01. Jänner 2025. Die FSE Brandschutz GmbH wurde mit der Erstellung des Brandschutzkonzeptes für das bestehende NÖ Pflege- und  Betreuungszentrum in Zistersdorf beauftragt.

Nach Abschluss der Bestandserhebung im gegenständlichen Bestandsbau erfolgt derzeit im Einvernehmen mit den Vertretern der Betreiberin die Erstellung eines Brandschutzkonzeptes samt Brandschutzkonzeptplan als wesentliche Grundlage für den ordnungsgemäßen Betrieb. Ziel dieses Brandschutzkonzeptes gemäß dem Leitfaden „Abweichungen im Brandschutz und Brandschutzkonzepte“ des Österreichischen Instituts für Bautechnik (OIB), Ausgabe 2019 ist die Darstellung des brandschutztechnischen Zustandes für das gegenständliche Bestandsgebäude unter Berücksichtigung der erforderlichen Maßnahmen zur Sicherstellung des erforderlichen Personen- und Sachwertschutzes. Wesentliche Grundlage für die brandschutztechnische Beurteilung hierfür bildet der Leitfaden „SICHERHEITSTECHNIK“ für den Betrieb von NÖ Pflegeeinrichtungen des Amtes der NÖ Landesregierung, Abteilung Anlagentechnik (BD4), Fachbereich Sicherheitstechnik im Gesundheitswesen, 3109 St. Pölten, Landhausplatz 1- Stand Juni 2023.

Per Definition sind Pflege- und Betreuungszentren Einrichtungen für die dauerhafte, stationäre Unterbringung und pflegerischen Versorgung von Menschen, die wegen körperlichen, geistigen oder psychischen Einschränkungen nicht in der Lage sind, einen eigenen Haushalt führen zu können sowie im Evakuierungsfall gegebenenfalls keinen eigenen Beitrag leisten.

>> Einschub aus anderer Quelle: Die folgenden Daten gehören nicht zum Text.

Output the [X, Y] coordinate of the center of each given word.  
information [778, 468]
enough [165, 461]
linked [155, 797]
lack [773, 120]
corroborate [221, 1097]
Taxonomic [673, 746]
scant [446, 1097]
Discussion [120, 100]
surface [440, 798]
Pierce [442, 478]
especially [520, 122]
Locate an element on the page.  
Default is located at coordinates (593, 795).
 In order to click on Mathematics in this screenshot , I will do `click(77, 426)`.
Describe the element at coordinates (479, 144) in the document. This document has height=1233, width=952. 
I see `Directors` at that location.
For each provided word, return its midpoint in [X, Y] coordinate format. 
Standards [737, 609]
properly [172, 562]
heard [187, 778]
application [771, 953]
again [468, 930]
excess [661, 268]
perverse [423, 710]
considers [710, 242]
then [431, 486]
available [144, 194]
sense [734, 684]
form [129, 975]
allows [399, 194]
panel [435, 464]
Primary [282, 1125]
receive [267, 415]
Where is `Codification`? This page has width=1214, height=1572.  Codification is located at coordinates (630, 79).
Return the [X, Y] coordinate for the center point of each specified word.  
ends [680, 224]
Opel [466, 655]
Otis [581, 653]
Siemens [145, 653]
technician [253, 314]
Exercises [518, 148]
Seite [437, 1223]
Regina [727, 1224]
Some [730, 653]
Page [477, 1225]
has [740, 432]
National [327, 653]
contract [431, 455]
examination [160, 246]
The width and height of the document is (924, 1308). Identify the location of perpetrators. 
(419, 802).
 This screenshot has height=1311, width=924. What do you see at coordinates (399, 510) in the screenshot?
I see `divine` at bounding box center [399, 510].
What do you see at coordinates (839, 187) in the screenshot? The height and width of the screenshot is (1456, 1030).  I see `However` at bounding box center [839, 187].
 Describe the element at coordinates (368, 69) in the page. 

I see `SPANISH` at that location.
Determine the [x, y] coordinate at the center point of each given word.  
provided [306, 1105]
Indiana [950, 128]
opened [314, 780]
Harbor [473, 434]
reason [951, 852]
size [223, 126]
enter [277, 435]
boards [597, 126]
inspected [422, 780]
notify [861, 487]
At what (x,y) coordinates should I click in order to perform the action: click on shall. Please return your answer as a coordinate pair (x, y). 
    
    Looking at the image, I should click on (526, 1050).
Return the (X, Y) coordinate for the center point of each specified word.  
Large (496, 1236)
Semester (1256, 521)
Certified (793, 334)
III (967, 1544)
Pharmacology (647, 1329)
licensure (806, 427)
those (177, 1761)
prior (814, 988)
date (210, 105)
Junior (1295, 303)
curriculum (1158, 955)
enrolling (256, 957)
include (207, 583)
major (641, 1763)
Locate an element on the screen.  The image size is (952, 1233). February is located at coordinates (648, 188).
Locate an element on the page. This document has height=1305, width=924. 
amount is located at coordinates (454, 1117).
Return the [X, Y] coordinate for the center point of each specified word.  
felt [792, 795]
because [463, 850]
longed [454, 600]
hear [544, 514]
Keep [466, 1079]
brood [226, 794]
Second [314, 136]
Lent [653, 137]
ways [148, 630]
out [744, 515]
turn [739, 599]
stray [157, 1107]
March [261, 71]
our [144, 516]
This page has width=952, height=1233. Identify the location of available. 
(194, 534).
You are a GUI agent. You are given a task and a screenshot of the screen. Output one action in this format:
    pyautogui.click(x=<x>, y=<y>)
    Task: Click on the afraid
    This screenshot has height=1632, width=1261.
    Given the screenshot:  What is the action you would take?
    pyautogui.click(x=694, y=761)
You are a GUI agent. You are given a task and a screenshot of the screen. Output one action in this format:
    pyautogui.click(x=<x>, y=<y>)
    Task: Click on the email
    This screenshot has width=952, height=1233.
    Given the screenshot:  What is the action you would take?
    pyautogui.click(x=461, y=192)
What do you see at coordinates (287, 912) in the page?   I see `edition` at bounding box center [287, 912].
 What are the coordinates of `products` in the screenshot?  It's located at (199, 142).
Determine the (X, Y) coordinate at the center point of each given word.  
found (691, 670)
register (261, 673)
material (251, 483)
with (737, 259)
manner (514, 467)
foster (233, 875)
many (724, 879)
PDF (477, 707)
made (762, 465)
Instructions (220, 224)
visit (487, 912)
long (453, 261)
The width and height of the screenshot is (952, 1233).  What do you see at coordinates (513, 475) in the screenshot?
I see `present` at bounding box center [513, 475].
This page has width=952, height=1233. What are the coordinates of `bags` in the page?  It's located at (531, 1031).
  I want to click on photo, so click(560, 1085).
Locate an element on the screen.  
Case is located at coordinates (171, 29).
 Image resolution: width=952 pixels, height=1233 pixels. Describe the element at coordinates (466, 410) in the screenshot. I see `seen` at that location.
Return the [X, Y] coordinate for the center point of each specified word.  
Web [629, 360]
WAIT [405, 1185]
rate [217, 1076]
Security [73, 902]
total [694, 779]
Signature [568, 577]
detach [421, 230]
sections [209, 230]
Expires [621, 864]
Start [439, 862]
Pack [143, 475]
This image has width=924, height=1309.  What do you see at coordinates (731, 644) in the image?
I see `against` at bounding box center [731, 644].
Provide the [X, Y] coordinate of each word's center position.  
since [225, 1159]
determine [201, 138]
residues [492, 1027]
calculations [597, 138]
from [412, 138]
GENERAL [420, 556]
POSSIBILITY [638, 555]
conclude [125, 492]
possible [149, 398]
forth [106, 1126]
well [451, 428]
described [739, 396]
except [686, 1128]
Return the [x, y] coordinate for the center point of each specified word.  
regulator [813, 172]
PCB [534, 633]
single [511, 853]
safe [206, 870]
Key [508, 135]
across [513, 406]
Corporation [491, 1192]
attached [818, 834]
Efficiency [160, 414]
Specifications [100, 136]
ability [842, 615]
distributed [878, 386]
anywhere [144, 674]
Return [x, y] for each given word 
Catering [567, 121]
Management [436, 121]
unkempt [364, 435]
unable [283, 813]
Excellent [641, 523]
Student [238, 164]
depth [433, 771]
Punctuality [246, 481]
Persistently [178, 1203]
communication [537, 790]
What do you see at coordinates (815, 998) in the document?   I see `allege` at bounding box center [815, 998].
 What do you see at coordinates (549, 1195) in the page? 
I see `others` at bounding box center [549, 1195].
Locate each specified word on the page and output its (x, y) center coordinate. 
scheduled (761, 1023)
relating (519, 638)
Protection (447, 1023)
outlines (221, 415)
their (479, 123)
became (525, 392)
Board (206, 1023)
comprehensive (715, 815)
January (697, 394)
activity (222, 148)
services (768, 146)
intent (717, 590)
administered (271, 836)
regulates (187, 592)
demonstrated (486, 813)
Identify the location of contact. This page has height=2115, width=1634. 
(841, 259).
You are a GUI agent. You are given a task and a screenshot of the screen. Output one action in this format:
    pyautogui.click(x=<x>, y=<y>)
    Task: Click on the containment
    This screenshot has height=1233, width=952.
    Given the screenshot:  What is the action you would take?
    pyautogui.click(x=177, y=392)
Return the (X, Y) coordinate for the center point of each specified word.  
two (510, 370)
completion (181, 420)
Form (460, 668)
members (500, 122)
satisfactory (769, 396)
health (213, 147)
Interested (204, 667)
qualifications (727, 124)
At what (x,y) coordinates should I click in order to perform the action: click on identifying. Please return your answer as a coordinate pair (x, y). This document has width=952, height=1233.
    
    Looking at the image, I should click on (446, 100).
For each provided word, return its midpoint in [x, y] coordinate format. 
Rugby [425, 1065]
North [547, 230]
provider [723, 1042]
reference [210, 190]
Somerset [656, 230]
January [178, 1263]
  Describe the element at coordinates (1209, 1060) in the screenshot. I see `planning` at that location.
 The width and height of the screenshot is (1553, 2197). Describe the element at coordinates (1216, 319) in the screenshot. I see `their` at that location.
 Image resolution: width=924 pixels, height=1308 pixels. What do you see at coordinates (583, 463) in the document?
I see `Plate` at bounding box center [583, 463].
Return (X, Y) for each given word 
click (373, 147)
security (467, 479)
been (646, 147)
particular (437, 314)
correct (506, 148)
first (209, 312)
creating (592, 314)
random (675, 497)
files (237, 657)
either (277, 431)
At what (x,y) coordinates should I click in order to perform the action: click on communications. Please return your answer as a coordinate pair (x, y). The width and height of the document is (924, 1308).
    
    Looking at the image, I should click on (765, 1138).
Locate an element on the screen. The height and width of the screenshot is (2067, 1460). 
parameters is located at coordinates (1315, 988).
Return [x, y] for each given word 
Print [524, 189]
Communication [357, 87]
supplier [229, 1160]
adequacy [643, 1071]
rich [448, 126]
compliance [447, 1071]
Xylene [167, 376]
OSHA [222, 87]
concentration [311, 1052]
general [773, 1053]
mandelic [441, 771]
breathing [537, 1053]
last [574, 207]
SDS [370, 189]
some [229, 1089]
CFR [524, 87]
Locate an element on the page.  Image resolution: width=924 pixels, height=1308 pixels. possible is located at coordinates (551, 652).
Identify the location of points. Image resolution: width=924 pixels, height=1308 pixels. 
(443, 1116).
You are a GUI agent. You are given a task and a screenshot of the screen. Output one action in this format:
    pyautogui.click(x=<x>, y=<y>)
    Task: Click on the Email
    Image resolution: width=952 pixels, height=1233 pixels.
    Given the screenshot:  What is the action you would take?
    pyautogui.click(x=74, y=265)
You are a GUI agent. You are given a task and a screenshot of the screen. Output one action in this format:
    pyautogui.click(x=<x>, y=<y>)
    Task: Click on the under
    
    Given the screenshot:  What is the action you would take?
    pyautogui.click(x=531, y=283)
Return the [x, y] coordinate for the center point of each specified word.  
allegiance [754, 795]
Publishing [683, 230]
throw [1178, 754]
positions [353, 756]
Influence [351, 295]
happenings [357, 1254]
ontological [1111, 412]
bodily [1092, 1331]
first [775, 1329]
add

Aufbauend auf den baulichen Bestand (u.a. Brandabschnitte mit entsprechender Abschottung sowie der erforderlichen Fluchtwege) und der bestehenden technischen Infrastruktur (Brandmeldeanlage, Sicherheitsbeleuchtung) ist aufgrund der Nutzer und dem anwesenden Personal für eine allfällige Evakuierung der organisatorische Brandschutz wesentlich bzw. entsprechend sicherzustellen. Der organisatorische Brandschutz wird in der zu erstellenden Brandschutz- und Evakuierungsordnung festgehalten und sämtlichen Mitarbeitern nachweislich zur Kenntnis gebracht, wobei das „Verhalten im Brandfall“ bei jedem Standort Fluchtwegplan vorhanden ist. Für den Feuerwehreinsatz werden im Einvernehmen mit der örtlich zuständigen Feuerwehr die bestehenden Brandschutzpläne überarbeitet und an den aktuellen Stand der Technik entsprechend TRVB 121 O angepasst.

Das Bauvorhaben stellt aufgrund des Bestandes und der Nutzung eine Herausforderung im Brandfall dar und sind die Schutzziele für den sicherzustellenden Personenschutz- und Sachwertschutz entsprechend zu berücksichtigen, um einen sinnvollen und im Brandfall funktionierenden Brandschutz aufbauend auf den Bestand zu gewährleisten. Da der Brandschutz eine Querschnittsmaterie darstellt können sinnvolle Lösungen im Bestand (insbesonders in der Organisation) nur gemeinsam erarbeitet werden, sodass im Ernstfall entsprechende Maßnahmen getroffen werden.

Wir freuen uns auf die Bearbeitung dieses spannenden Projektes!